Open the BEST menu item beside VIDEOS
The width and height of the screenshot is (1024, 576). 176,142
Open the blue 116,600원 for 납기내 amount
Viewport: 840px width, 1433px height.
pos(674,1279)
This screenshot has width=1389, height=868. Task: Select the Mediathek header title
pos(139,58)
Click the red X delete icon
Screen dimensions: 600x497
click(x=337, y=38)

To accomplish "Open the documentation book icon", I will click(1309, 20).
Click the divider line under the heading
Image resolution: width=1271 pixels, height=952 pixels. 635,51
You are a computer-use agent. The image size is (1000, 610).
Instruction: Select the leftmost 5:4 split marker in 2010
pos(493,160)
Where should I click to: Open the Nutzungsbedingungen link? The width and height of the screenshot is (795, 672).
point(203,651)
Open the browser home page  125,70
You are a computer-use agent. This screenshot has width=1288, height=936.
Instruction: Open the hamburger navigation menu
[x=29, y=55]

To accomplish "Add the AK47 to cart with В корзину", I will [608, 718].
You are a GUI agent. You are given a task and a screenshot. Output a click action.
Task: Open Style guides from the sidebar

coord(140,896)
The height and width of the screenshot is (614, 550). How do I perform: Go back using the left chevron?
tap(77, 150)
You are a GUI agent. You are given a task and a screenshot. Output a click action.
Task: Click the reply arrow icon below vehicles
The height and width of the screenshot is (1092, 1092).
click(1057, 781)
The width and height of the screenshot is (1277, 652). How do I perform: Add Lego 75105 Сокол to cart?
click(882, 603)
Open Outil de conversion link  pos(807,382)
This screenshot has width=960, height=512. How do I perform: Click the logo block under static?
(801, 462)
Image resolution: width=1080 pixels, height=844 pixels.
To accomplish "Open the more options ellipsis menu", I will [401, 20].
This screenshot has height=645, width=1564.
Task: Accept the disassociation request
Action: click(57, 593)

———

__TASK REQUIREMENTS__:
Write out all of the records above word for word, without changing a single character.

__OUTPUT__:
Open the BEST menu item beside VIDEOS
The width and height of the screenshot is (1024, 576). 176,142
Open the blue 116,600원 for 납기내 amount
Viewport: 840px width, 1433px height.
pos(674,1279)
This screenshot has width=1389, height=868. Task: Select the Mediathek header title
pos(139,58)
Click the red X delete icon
Screen dimensions: 600x497
click(x=337, y=38)

To accomplish "Open the documentation book icon", I will click(1309, 20).
Click the divider line under the heading
Image resolution: width=1271 pixels, height=952 pixels. 635,51
You are a computer-use agent. The image size is (1000, 610).
Instruction: Select the leftmost 5:4 split marker in 2010
pos(493,160)
Where should I click to: Open the Nutzungsbedingungen link? The width and height of the screenshot is (795, 672).
point(203,651)
Open the browser home page  125,70
You are a computer-use agent. This screenshot has width=1288, height=936.
Instruction: Open the hamburger navigation menu
[x=29, y=55]

To accomplish "Add the AK47 to cart with В корзину", I will [608, 718].
You are a GUI agent. You are given a task and a screenshot. Output a click action.
Task: Open Style guides from the sidebar

coord(140,896)
The height and width of the screenshot is (614, 550). How do I perform: Go back using the left chevron?
tap(77, 150)
You are a GUI agent. You are given a task and a screenshot. Output a click action.
Task: Click the reply arrow icon below vehicles
The height and width of the screenshot is (1092, 1092).
click(1057, 781)
The width and height of the screenshot is (1277, 652). How do I perform: Add Lego 75105 Сокол to cart?
click(882, 603)
Open Outil de conversion link  pos(807,382)
This screenshot has width=960, height=512. How do I perform: Click the logo block under static?
(801, 462)
Image resolution: width=1080 pixels, height=844 pixels.
To accomplish "Open the more options ellipsis menu", I will [401, 20].
This screenshot has height=645, width=1564.
Task: Accept the disassociation request
Action: click(57, 593)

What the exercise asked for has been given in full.